Fire and land use
The major land use in North East Queensland is pastoralism,
however there is a significant difference between the grazing
properties of this region and others in the northern Australia, and
that is the property size. In Queensland, there are many more
smaller properties than in the NT or the Kimberley. This factor has
had a significant impact on the way property owners are able to use
fire as a management tool.
In general, larger holdings allow for greater flexibility in
that cattle can be moved from one area to another where pasture is
best. On smaller holdings, margins for error are much narrower.
This means that smaller property owners can therefore find
themselves in a kind of Catch 22: if they burn, they risk losing
valuable pasture; if they don't, their properties are more
susceptible to woody weed invasion which, in the long term, will
out-compete many pasture species.
Changes in pastoral management
Changes in pastoral management have had an enormous effect on
how much pasture there is available to burn. Many factors have
resulted in less pasture to burn - for example, supplementary
feeding, where cattle are able to eat much more of the standing
matter. In addition, Bos indicus has become the preferred livestock
breed because of their ability to withstand drought and to graze
more efficiently. Improved transportation has had a similar effect,
in that it is now easier to move cattle to those areas where
pasture is best. Grazing efficiency has improved overall, but the
end result is that there is generally less pasture.
Effect of drought
In addition, this region has suffered severe drought for the
previous 10 years, so land managers have been especially reluctant
to burn. However, in many areas the previous two seasons have been
good ones and as a result people are more willing, and able, to
begin using fire as a tool in their property management once again.
In fact, in many cases it is the only cost effective approach
available to deal with problems that have occurred largely as a
result of long term fire exclusion, in particular, the `thickening
up' of country under woody weeds or native tree species.
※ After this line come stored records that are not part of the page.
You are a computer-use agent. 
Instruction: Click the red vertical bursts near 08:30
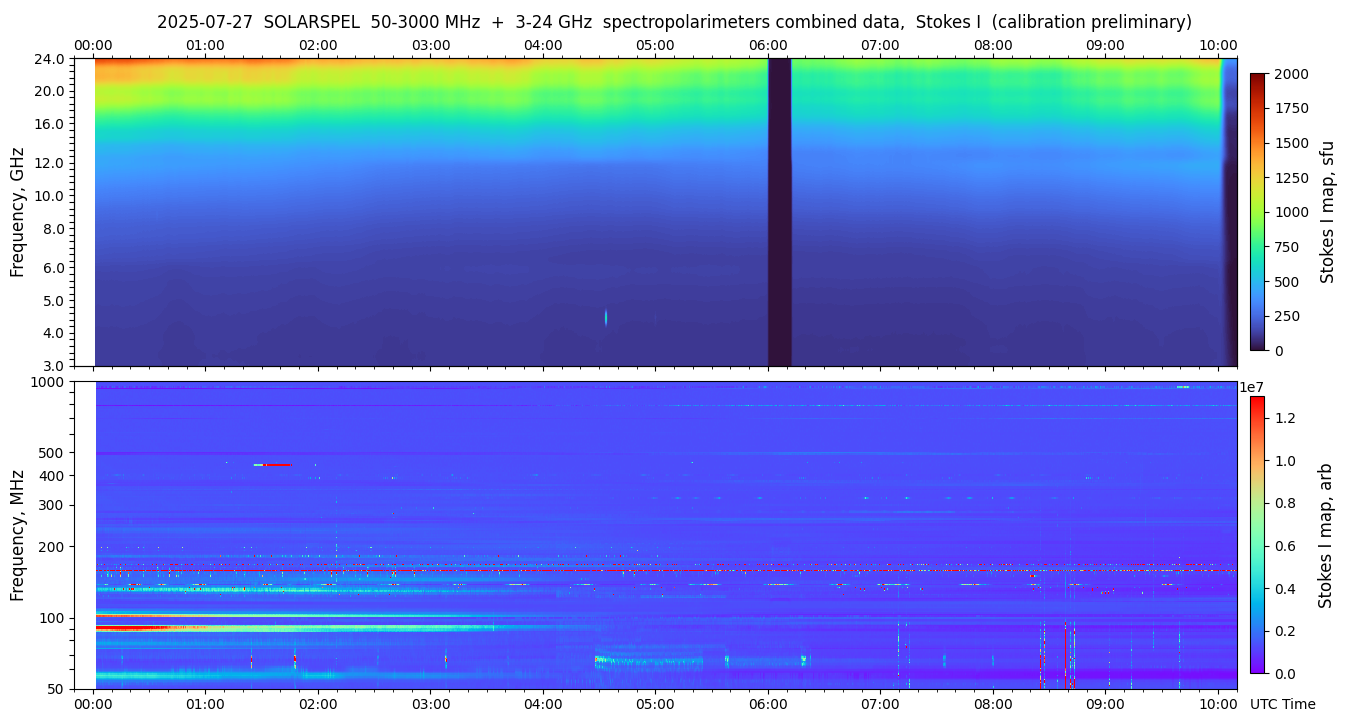click(x=1042, y=665)

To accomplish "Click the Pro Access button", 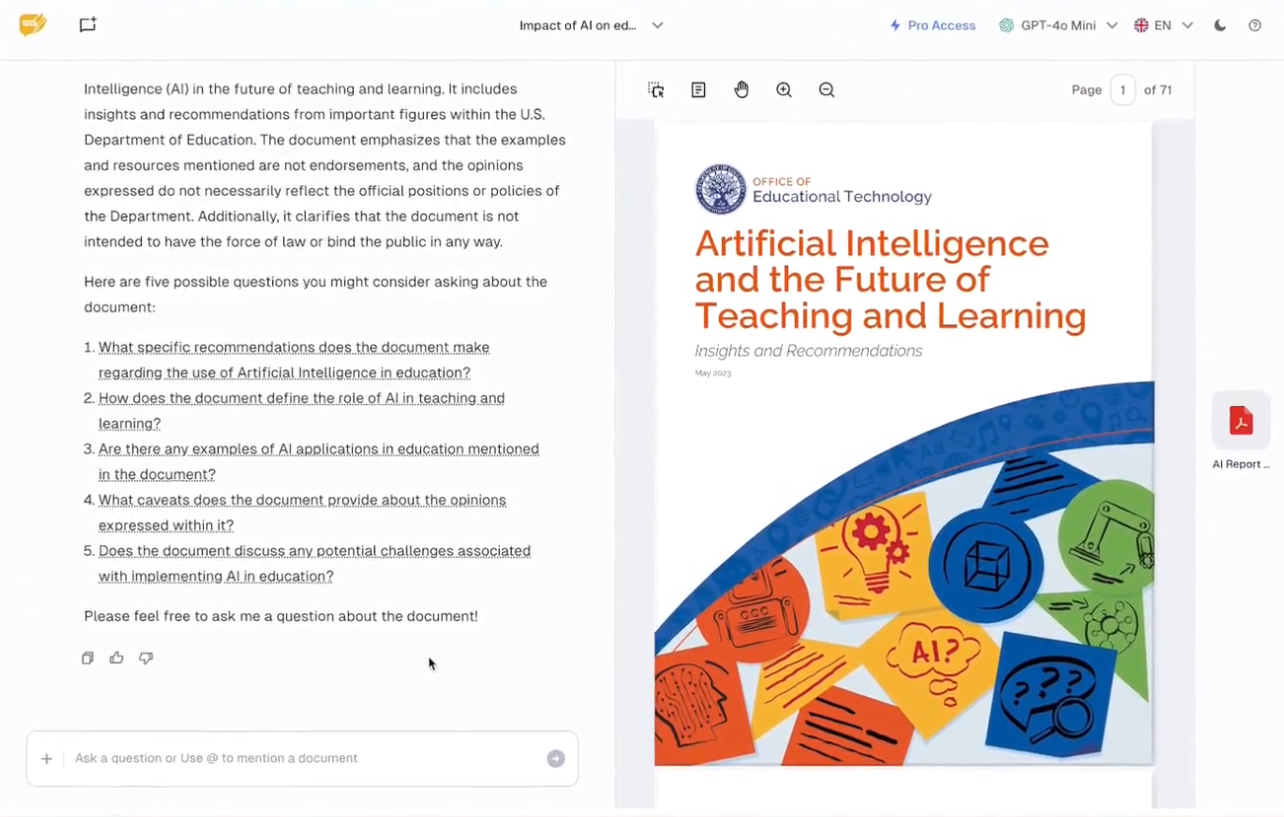I will [x=932, y=26].
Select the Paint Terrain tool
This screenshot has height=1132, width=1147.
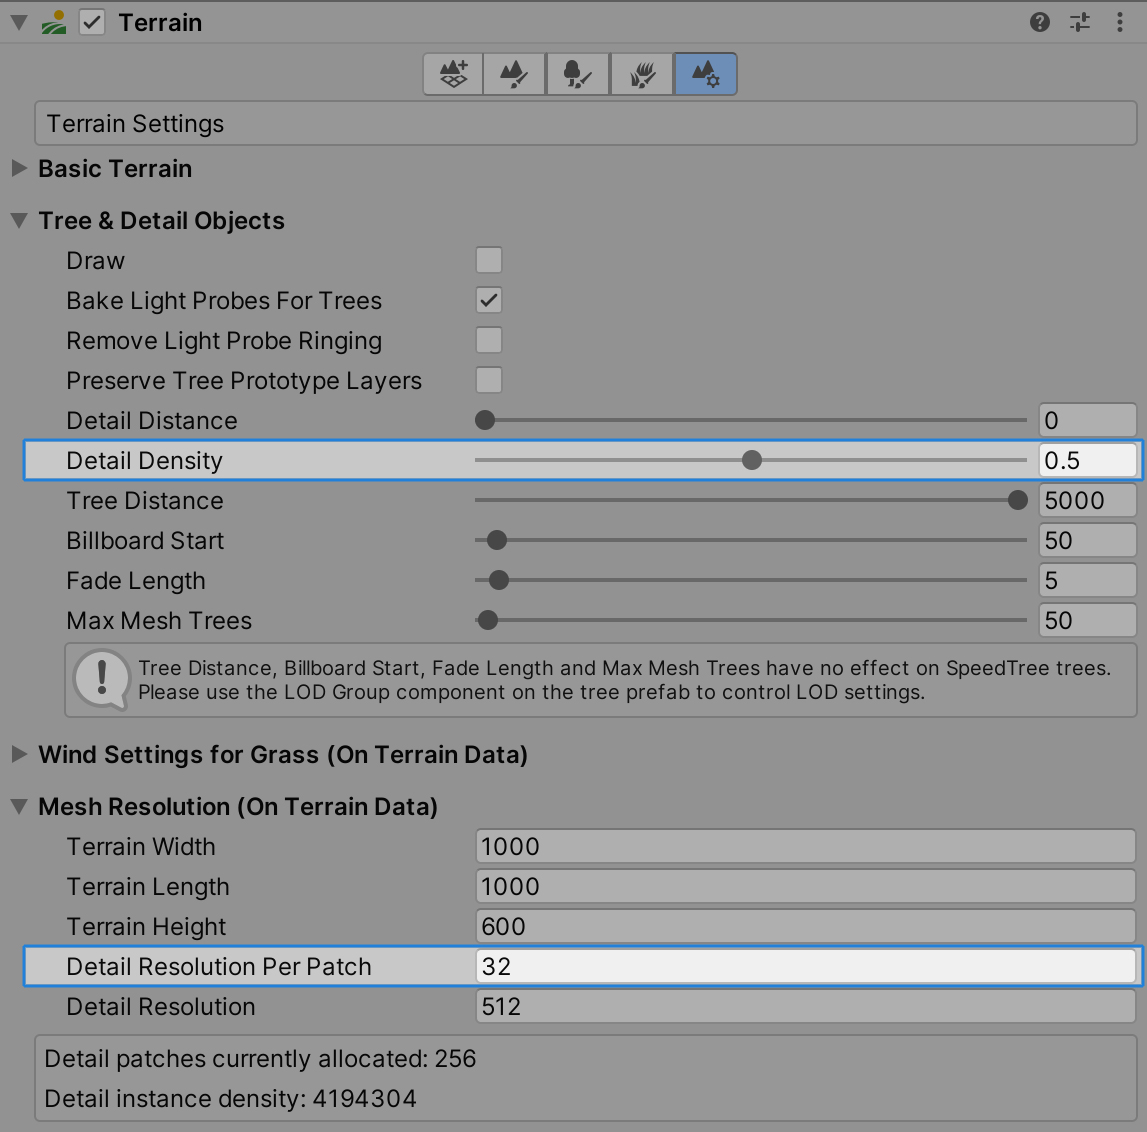pos(515,74)
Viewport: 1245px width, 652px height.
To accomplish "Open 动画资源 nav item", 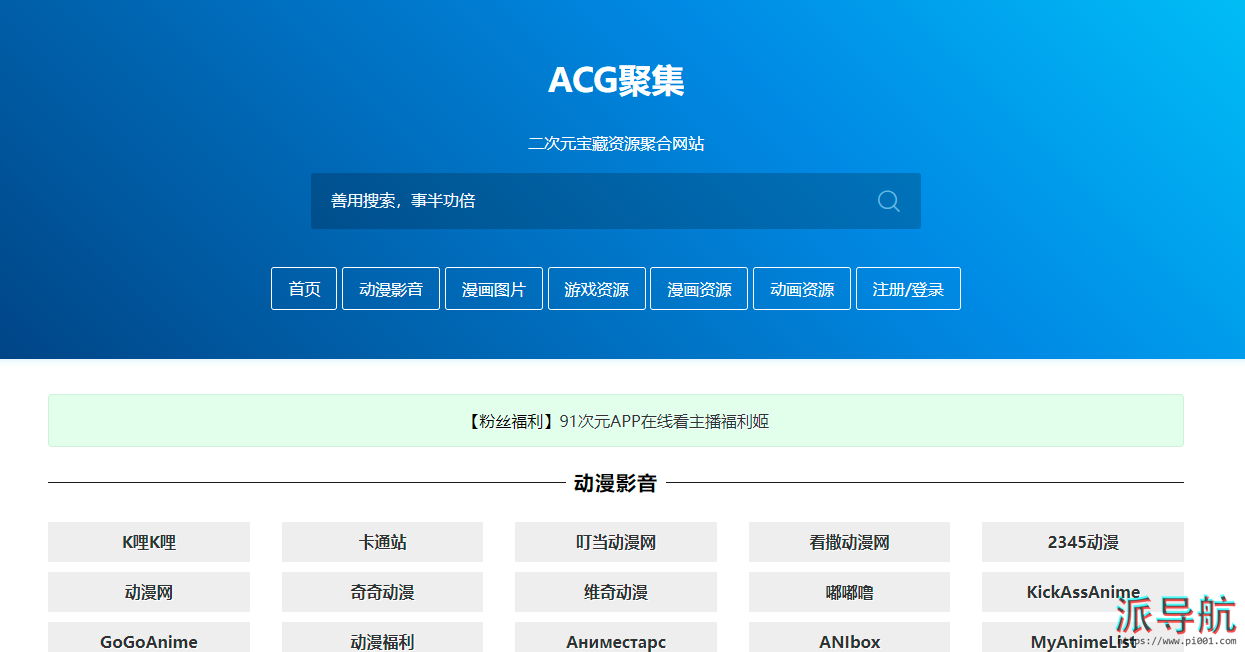I will (x=801, y=289).
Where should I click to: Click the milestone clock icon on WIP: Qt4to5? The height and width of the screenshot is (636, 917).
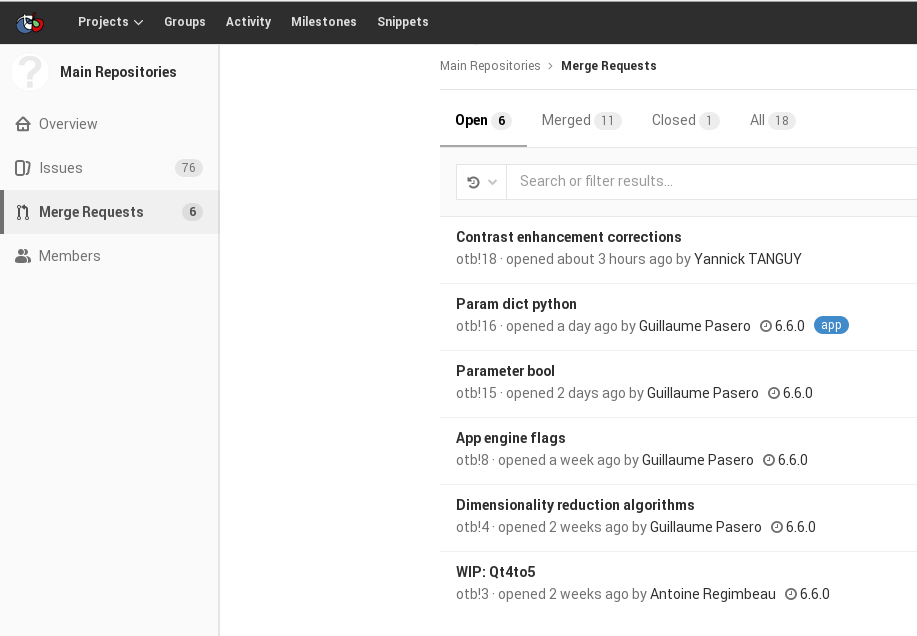(791, 594)
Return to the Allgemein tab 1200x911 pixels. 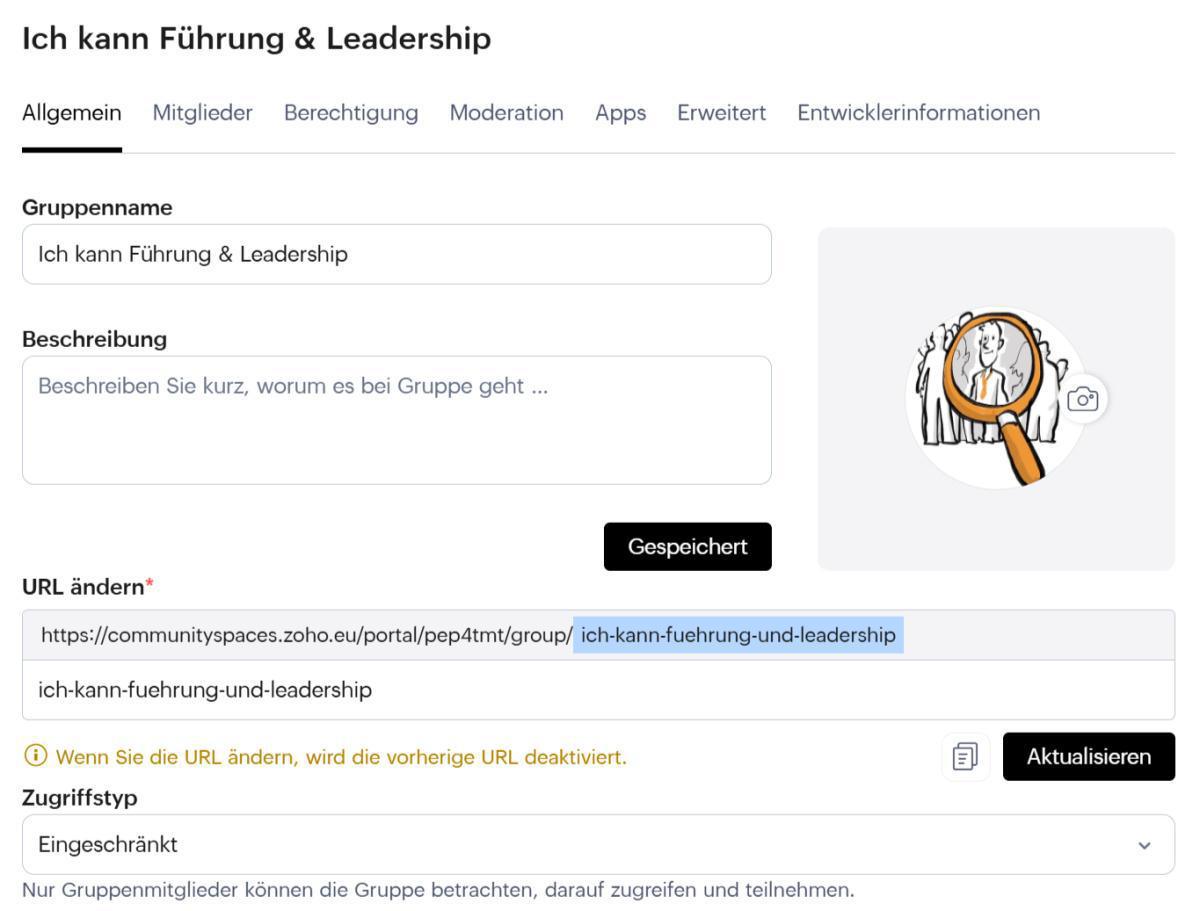[71, 113]
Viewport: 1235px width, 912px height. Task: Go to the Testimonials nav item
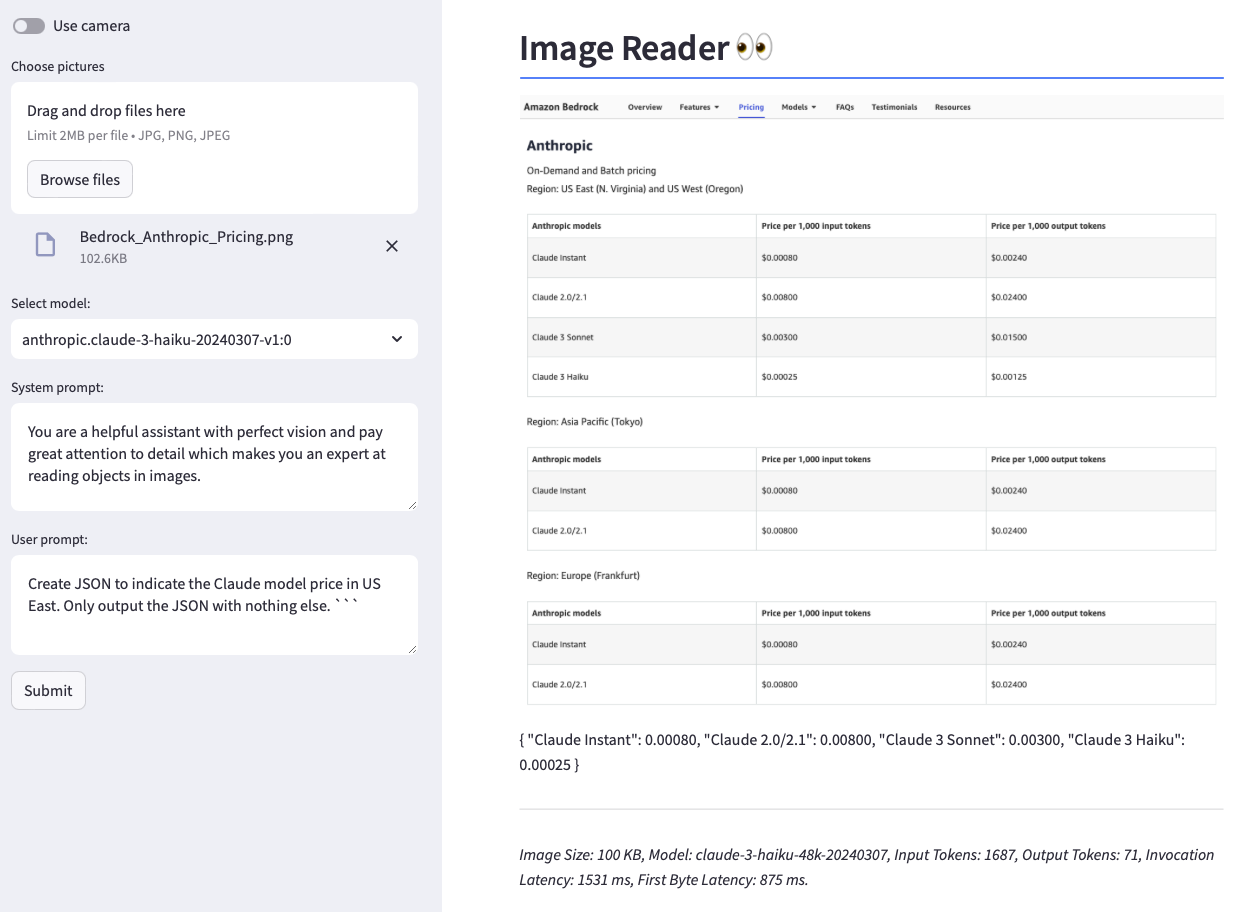coord(894,107)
Burning as a management tool
Queensland Parks & Wildlife and the Queensland Department of
Natural Resources both maintain a comprehensive program of burning
aimed at maintaining or improving biodiversity levels.
Understanding continues to grow of the optimal fire frequency
required to sustain the ecological balance of various environments.
In addition, both of these agencies are concerned with public
safety and so carry out early dry-season burns to reduce fire
hazards later in the dry season. Public awareness of the necessity
of these burns continues to grow. Communication between these
departments and other land management agencies has improved in
recent years resulting in greater cooperation and mutual
Communication and public safety
For all of these agencies, and land managers opting to use fire
as a management tool, public safety is paramount. The public
relations campaign relaying the potential benefits of fire would be
seriously undermined if public safety concerns were seen in any way
to be jeopardised. The ultimate aim for all users of fire as a tool
is to maximize the positive effects and mimimise the negatives.